Every month for the past, oh, five years, I’ve been purchasing cheese goldfish crackers in bulk and sending them to school with one or both of my kids. And–brace yourselves–sometimes I send juice, too.
I know! Right? Juice! What a terrible mom I am, terrible parent, for allowing her kid to drink completely undiluted JUICE!
Because as we all know, classroom snacks are not just snacks. Oh, NO. Classroom snacks are political statements.
Juice/no juice. Gluten-free/loaded with carbs. Stuffed with GMOs/totally-organic-and-grown-within-50-miles-and-hand-tended-by-farmers-who-wear-only-homespun-garments.
What you send to that classroom for your child and his or her classmates to consume in between reading lessons and play-dough sessions tells the other moms and dads who you are and (UGH) what your “parenting philosophy” is.
Now, don’t think I’m taking the holier-than-thou stance. I’m not going to tell you that I haven’t been the parent casting a judgmental eye every now and then. Pop Tarts? Doritos? Yeah, I’ve judged those snacks.
“What kind of parent sends (fill-in-the-blank) for snack?!”
And then I slink down the All Carbs aisle at Meijer and grab 30 packs of “fruit snacks” packed with high fructose corn syrup. Hey, my back yard is a corporate-owned corn field, so high fructose corn syrup is, technically, a local food.
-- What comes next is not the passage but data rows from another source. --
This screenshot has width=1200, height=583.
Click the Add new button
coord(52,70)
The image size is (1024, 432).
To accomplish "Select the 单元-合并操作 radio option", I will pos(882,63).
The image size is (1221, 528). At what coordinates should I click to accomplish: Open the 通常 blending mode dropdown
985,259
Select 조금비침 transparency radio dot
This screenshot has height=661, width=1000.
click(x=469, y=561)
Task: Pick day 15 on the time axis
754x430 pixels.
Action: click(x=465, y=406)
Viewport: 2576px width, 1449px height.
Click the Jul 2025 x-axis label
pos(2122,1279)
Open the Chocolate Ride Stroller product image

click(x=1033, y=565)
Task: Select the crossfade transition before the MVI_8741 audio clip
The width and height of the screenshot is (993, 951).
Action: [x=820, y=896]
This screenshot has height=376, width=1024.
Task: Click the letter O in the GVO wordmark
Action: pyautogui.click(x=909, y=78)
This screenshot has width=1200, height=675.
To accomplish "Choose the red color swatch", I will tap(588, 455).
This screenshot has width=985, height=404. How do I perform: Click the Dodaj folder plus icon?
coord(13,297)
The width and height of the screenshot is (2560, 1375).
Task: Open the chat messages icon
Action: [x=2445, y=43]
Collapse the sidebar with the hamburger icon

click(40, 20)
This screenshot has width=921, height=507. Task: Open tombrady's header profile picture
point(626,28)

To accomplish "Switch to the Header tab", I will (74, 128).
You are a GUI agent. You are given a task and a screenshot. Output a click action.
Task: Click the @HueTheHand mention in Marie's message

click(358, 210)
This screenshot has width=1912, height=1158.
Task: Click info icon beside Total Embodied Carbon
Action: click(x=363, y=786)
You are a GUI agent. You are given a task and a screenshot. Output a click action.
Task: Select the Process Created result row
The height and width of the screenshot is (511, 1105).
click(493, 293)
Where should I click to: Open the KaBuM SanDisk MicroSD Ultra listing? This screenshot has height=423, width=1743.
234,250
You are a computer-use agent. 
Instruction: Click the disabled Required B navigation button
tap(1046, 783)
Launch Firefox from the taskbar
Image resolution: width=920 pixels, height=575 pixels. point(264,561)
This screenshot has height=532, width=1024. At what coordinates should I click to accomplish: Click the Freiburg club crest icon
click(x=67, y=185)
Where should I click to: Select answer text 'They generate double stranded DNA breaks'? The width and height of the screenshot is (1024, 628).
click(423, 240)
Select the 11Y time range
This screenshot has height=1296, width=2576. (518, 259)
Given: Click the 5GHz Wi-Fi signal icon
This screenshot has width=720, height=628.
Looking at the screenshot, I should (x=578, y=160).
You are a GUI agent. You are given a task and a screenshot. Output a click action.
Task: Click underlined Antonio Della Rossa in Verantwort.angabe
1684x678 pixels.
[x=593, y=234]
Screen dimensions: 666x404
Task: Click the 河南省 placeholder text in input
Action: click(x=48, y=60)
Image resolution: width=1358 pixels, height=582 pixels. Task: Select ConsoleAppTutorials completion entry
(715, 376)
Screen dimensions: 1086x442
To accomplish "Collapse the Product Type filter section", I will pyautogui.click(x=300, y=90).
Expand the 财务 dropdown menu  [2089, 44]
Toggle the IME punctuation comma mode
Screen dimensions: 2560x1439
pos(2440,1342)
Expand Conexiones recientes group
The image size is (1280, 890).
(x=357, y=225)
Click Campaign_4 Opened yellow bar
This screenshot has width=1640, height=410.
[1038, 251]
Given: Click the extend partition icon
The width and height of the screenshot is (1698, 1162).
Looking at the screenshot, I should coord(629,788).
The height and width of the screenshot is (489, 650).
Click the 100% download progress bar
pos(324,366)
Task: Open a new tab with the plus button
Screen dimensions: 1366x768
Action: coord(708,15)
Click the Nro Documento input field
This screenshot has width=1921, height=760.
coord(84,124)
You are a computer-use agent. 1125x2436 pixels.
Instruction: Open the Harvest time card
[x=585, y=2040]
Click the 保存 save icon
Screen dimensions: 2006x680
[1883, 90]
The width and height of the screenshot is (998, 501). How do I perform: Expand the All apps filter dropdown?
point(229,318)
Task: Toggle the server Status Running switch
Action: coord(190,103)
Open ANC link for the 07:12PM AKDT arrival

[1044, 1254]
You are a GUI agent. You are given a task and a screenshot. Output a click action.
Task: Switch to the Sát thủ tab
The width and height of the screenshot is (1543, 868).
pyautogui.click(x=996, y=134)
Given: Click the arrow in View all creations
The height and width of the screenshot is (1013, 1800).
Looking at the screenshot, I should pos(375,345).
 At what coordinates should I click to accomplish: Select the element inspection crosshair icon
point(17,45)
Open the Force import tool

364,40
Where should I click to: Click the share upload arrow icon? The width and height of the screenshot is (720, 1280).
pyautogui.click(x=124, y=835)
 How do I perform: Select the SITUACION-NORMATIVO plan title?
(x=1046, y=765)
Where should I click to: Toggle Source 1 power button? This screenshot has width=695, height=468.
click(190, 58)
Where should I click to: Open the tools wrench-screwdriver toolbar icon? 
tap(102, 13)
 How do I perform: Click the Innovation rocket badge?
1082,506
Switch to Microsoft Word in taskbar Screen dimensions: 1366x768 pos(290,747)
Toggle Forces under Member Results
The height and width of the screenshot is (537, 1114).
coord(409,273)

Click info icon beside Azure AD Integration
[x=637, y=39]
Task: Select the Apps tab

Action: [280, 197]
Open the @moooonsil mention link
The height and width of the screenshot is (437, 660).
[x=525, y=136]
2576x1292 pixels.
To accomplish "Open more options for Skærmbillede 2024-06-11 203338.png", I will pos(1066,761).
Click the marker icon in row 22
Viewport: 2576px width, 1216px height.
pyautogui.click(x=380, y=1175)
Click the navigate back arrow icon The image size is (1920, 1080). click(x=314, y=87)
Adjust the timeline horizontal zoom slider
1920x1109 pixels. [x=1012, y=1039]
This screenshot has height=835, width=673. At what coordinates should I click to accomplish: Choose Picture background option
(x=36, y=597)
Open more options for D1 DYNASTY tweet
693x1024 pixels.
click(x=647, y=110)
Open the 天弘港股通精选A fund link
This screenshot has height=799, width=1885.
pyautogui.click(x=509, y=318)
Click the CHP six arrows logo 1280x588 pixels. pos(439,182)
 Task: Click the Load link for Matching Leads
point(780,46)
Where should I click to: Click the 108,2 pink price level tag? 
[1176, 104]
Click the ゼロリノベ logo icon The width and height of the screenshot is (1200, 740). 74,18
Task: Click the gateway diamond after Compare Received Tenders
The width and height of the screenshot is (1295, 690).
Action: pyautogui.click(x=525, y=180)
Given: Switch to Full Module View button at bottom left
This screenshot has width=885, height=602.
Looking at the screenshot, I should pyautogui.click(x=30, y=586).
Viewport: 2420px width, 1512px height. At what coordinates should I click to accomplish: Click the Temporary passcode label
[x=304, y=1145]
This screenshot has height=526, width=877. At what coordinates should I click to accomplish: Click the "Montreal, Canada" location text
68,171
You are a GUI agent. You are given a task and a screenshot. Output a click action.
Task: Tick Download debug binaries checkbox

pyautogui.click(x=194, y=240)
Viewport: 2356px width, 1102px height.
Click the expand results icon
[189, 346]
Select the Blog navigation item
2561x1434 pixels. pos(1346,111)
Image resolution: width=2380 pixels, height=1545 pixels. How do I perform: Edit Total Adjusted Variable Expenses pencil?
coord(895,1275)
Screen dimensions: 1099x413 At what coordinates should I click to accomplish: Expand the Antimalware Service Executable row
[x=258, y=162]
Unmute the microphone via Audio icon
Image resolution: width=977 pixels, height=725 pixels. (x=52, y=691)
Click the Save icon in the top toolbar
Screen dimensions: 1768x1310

Right?
Judge not lest ye be judged, Judgy McJudgerson.
Of course we all want what’s best for our kids, especially when it comes to what they consume. With one out of every three American kids suffering from obesity, the food they eat is no small concern. But what about the parents who can’t afford to provide free-range goat cheese and organic sliced red peppers for 30 4-year-olds? I’ve bought 30 bananas before. It ain’t cheap, folks.
And just when does this snack train end, anyways? I don’t think I ever had a snack in school, unless you count the warm carton of milk we had with a graham cracker just before my afternoon kindergarten class was dismissed for the day.
Nowadays, kids have snack time up until high school, it seems. And why do kids need water bottles on their desks? I’ve seen that in some classrooms, too. So they can stay “hydrated.”
I had a water bottle, too — it was also known as “the water fountain.”
If only we were as concerned with the way our schools are being run as we are with the whole-grain ratio in the peanut-free oatmeal granola bars Johnny’s mom dropped off for the second-graders.
I recently received a memo outlining a potential change in the snack policy at the school my children attend, and I had to shake my head when I read all the bullet points that made up the rationale for the change. It read a little bit like a strategy document for the CIA justifying covert actions.
It stressed me out. So I had an inorganic snack, and yelled at some kids to get off my lawn.